Хозяин оказался общительным, веселым и остроумным человеком, гости чувствовали себя непринужденно, сразу завязался оживленный дружеский разговор.
— Из-за господ русских мне сегодня изрядно намяли бока, — говорил со смехом бургомистр. — Одна дама от избытка чувств меня даже поцеловала…
— То-то ты помолодел сегодня
— В таком случае наш молодой друг, господин лейтенант, — бургомистр с улыбкой посмотрел на Воронкова, — мог бы стать младенцем. Дамы так горячо награждали его поцелуями… Господину подполковнику, кажется, тоже досталось!
Шукшин охотно поддерживал беседу, отвечал на шутки шутками, а перед глазами его все стояла толпа людей, так восторженно встречавшая их. Он вспомнил незнакомца, пригласившего в гости. «Хорошо он сказал: мы ведь теперь знаем друг друга!..»
Воронков незаметно тронул Шукшина за локоть, показал взглядом на великолепие гостиной, сверкавшей позолотой и хрусталем, негромко проговорил:
— Мне наша землянка вспомнилась…
— Да, да… — Шукшин улыбнулся. — Землянка и этот дворец…
Только Шукшин вернулся из Гента, ему сообщили, что в честь русских партизан бургомистр Брюсселя устраивает прием.
Здесь, в Брюсселе, все было иначе, чем в Генте. В ратушу допустили только официальных лиц. В короткой речи бургомистр поблагодарил русских за героическую борьбу против немецко-фашистских захватчиков и передал Шукшину Красное знамя и грамоту, в которой говорилось о заслугах советских людей — партизан в освобождении Бельгии от оккупантов.
Принимая знамя, Шукшин невольно обратил внимание, что его бронзовый наконечник, потемневший от времени, сделан в точности так, как на советских знаменах: в заостренном венце пятиконечная звезда, серп и молот. Заметив, что русский партизан удивленно рассматривает наконечник знамени, представительница Общества бельгийско-советской дружбы Татьяна Дебонт сказала:
— Эта вещь имеет свою историю. Я потом расскажу…

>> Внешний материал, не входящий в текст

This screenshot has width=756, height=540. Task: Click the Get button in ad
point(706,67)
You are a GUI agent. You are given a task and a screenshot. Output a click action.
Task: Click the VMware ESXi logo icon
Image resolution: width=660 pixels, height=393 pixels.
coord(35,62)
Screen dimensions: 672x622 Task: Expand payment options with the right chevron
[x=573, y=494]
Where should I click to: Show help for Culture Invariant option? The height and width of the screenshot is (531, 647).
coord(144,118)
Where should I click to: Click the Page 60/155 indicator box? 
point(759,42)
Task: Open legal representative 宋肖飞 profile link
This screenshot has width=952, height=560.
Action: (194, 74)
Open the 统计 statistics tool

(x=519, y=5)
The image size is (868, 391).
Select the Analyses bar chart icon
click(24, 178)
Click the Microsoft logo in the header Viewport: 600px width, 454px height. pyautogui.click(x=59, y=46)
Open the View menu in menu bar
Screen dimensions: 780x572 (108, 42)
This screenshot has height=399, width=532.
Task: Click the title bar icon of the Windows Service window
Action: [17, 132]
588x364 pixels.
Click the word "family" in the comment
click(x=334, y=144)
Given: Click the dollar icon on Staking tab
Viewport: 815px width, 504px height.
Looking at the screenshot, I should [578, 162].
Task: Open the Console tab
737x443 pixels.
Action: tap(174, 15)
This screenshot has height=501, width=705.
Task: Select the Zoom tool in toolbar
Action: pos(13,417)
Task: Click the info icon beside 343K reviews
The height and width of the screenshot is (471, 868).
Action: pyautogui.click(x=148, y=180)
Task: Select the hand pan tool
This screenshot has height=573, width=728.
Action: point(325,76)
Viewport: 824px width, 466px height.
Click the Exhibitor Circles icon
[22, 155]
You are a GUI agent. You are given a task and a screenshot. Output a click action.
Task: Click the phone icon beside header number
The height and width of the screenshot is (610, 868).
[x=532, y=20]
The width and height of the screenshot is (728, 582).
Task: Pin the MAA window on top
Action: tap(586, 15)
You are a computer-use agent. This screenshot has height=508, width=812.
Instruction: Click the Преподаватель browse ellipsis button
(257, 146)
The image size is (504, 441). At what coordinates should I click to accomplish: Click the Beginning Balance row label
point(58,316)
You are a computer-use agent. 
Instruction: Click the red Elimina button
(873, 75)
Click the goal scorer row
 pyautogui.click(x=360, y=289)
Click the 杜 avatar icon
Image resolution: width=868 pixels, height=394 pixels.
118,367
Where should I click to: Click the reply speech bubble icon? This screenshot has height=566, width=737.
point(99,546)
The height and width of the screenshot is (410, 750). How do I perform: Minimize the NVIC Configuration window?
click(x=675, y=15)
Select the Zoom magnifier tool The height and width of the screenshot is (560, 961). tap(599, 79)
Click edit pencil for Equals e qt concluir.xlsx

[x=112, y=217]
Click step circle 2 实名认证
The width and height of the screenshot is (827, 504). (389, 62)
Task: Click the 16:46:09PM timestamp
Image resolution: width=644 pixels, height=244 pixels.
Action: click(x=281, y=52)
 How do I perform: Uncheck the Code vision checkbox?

Когда церемония кончилась, Дебонт пошла проводить Шукшина. И вот что она рассказала.
В 1943 году с советско-германского фронта приехал в Брюссель на отдых один эсэсовец. В качестве трофея он привез наконечник боевого знамени советской воинской части. Гитлеровец очень гордился этим трофеем, показывал всем своим знакомым. Об этом узнали бельгийские партизаны и решили отобрать трофей. «Они считали это своим долгом, камерад Констан, своим долгом перед русскими солдатами…» Ночью партизаны ворвались в дом, где жил немецкий офицер, убили его и взяли наконечник знамени. Бельгийцы хранили его, как бесценное сокровище. Узнав, что бургомистр Брюсселя должен вручить русским Красное знамя, они пришли в ратушу, передали наконечник и велели украсить им знамя.
В миссии Шукшина ждал Дядькин, только что приехавший из Франции. Увидев Шукшина, кинулся навстречу:
— Получена телеграмма! Бригада едет домой! Шукшин остановился, глаза загорелись, расширились.
— Бог ты мой… Когда же, когда?
— Через четыре дня за нами придет пароход. В Марсель…
— Значит, домой! Как обидно, что мне нельзя уехать с вами… — Шукшин устало снял фуражку, опустился на диван. — Наверное, не скоро меня отпустят отсюда. Много работы. Никогда не думал, что репатриация наших людей будет связана с такими трудностями. Американцы чинят препятствия на каждом шагу… Средиземным морем поедете?